C’è già chi invoca il neoacquisto Klaassen, senza sapere che l’olandese è un centrocampista più avanzato, pure dotato del vizietto del gol. Reiventarlo dietro sarebbe una scommessa, tanto più che – con il problema del desaparecido di cristallo Stefano Sensi – Klaassen servirà come seconda scelta lassù.
Arnautovic
È evidente che la sua “taglia” non sia da Champions. Per le partite internazionali, prima o poi lo si dovrà ammettere, andrebbe pensato come il quarto attaccante dietro a Sanchez. A sua difesa, qualcuno dice che per tutta la partita non gli sono arrivati palloni decenti. Eppure, quando in campo è entrato Thuram, bé, è evidente a tutti come il francese i palloni sia andato a prenderseli, quei palloni, e abbia cambiato volto all’attacco nerazzurro. Lo stesso Lautaro è tornato a respirare.

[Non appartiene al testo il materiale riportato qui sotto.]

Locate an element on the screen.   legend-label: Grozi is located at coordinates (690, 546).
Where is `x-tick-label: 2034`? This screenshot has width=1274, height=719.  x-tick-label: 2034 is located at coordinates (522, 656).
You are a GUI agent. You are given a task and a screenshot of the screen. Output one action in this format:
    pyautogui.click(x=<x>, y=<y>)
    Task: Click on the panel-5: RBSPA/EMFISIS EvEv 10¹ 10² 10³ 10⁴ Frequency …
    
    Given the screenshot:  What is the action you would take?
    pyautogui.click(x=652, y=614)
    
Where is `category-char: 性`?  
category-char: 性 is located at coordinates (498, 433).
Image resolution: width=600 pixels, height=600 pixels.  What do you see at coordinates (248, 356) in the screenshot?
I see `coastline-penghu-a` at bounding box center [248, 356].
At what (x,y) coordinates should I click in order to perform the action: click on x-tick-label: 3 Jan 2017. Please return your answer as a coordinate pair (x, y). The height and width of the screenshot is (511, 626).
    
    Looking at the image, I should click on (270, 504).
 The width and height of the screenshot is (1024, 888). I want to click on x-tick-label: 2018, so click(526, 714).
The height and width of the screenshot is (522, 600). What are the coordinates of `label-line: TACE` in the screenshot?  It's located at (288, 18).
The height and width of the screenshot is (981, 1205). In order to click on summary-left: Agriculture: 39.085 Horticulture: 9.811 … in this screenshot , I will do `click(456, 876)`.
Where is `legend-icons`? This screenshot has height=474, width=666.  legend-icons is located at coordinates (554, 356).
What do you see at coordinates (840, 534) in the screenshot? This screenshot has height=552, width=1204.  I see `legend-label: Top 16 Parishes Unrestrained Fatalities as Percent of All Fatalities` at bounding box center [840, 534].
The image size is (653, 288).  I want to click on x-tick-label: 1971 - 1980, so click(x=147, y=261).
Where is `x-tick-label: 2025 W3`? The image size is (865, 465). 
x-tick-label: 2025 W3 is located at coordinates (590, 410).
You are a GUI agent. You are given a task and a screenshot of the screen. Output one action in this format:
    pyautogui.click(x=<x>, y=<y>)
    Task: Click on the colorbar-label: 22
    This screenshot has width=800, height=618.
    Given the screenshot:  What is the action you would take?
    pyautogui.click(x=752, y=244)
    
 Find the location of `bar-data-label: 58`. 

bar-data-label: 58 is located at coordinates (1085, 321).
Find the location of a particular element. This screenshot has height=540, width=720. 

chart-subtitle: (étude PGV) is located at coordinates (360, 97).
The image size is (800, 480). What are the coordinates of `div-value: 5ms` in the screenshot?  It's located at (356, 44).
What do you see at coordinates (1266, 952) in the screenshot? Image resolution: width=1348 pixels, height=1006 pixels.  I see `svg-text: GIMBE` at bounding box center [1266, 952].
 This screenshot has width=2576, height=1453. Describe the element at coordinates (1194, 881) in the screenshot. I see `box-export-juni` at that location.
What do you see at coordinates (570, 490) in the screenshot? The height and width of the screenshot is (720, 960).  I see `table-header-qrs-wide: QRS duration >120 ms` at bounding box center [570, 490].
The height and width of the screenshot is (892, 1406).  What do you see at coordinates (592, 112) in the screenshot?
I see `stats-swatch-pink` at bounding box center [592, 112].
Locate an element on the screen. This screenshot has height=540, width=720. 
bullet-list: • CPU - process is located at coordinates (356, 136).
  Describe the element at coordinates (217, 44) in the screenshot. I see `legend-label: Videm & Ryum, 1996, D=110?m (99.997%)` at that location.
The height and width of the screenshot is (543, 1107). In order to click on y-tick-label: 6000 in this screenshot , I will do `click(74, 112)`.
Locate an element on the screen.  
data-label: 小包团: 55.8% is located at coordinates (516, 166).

Infine, due note su Sommer e Pavard. Il primo ha salvato la baracca (anche se alla fine, come detto con onestà da Inzaghi, si sarebbe potuto ingiustamente vincere) dimostrando di essere una garanzia tra i pali. Da ieri il ricordo di Onana potrebbe sfumare all’orizzonte. Quanto al difensore francese (benché da qualche quotidiano sportivo prestigioso gli sia stato recapitato un voto insufficiente!) ha dimostrato di che pasta è fatto. Personalità e, lui sì, “taglia” da Champions.